• [What the task requires]: For every line in the entries that contains "computer", show the whole line.
──────── Recorded data
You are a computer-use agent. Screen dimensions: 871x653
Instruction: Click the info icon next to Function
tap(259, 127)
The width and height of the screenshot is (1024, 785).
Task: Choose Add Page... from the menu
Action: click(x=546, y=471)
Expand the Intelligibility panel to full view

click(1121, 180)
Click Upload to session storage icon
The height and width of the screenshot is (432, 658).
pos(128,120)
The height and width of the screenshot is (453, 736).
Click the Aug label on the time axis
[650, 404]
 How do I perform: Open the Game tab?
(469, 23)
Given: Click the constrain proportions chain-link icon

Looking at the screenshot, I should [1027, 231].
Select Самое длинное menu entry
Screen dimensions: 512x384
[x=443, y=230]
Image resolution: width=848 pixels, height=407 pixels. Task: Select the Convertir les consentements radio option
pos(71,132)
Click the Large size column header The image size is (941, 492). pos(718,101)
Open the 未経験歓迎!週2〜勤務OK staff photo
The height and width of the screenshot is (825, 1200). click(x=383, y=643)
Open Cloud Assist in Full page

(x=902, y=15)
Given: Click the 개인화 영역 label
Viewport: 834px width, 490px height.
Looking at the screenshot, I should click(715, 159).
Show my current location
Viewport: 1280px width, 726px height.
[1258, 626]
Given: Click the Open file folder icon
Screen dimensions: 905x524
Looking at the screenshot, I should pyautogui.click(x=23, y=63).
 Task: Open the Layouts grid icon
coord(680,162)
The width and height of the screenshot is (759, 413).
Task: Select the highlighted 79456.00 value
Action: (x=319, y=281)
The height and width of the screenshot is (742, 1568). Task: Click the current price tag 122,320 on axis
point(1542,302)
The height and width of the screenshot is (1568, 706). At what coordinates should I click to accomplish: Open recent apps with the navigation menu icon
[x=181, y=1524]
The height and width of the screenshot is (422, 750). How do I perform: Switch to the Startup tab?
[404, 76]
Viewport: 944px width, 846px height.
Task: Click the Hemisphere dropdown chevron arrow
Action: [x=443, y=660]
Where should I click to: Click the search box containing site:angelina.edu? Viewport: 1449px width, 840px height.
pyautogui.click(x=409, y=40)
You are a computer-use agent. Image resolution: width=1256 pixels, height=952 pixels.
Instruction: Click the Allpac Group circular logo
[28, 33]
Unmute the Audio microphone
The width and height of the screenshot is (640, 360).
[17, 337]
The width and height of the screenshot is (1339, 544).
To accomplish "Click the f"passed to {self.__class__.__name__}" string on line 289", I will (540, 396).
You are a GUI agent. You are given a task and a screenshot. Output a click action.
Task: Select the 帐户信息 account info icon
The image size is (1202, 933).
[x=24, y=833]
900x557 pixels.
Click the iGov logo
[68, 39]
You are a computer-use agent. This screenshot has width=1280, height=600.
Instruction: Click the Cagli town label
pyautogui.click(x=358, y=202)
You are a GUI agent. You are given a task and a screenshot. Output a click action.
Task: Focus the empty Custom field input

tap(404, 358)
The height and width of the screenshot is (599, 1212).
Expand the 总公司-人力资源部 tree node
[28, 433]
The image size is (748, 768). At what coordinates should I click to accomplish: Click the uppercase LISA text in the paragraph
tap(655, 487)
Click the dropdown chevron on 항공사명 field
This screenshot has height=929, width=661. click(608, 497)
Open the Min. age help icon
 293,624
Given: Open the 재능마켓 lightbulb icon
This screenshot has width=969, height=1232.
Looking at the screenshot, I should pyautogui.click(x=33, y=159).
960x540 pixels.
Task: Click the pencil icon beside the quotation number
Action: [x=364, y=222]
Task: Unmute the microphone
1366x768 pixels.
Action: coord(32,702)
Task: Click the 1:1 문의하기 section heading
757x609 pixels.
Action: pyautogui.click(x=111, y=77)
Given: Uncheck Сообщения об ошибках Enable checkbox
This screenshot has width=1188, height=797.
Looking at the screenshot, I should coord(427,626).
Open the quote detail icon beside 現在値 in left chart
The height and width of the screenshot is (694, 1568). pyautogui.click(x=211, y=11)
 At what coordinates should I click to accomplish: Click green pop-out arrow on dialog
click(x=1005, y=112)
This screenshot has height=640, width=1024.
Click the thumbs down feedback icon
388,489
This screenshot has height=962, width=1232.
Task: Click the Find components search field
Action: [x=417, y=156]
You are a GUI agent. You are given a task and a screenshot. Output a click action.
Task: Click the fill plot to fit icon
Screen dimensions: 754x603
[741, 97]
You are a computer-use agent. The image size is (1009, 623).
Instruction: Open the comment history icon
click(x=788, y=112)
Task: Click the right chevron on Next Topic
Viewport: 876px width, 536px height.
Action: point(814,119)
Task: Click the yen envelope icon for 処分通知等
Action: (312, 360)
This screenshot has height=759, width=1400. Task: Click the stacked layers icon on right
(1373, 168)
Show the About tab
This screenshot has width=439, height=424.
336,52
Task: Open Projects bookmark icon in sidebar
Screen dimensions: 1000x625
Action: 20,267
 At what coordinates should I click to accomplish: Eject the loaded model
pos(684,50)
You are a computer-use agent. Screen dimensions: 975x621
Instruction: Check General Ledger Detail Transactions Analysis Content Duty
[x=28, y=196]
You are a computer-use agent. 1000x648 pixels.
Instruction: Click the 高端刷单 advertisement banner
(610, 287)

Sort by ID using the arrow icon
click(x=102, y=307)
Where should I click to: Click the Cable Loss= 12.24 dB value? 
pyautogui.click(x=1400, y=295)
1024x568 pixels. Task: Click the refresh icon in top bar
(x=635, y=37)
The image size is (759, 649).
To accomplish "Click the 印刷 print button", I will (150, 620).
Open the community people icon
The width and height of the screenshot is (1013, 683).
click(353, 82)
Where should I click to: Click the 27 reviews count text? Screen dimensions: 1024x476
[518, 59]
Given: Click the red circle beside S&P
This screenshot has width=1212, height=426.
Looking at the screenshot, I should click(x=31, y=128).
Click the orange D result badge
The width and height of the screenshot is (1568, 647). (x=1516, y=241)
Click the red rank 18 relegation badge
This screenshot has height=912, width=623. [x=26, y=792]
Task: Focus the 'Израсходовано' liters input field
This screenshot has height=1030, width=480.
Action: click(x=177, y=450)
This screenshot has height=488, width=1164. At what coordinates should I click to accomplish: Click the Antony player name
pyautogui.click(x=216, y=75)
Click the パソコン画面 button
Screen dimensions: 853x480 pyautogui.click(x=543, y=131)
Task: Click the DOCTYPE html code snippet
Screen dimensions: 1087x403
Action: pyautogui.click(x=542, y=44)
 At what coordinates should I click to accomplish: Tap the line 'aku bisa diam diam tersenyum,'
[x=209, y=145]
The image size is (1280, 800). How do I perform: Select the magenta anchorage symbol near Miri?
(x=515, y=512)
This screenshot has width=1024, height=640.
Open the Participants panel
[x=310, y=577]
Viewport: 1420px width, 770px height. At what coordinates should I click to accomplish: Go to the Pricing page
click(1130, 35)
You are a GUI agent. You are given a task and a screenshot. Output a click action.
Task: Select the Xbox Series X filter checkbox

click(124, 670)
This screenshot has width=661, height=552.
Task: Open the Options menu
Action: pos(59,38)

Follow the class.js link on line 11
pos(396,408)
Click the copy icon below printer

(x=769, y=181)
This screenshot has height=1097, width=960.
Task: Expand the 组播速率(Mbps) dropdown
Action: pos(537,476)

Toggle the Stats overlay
────────────────
• [Answer for the task]:
You are a computer-use agent. Screen dimensions: 871x653
You are a computer-use agent. Image resolution: width=1256 pixels, height=952 pixels.
You are a computer-use agent. This screenshot has width=1280, height=600.
You are a computer-use agent. The image size is (1009, 623).
You are a computer-use agent. Screen dimensions: 975x621
You are a computer-use agent. 1000x648 pixels.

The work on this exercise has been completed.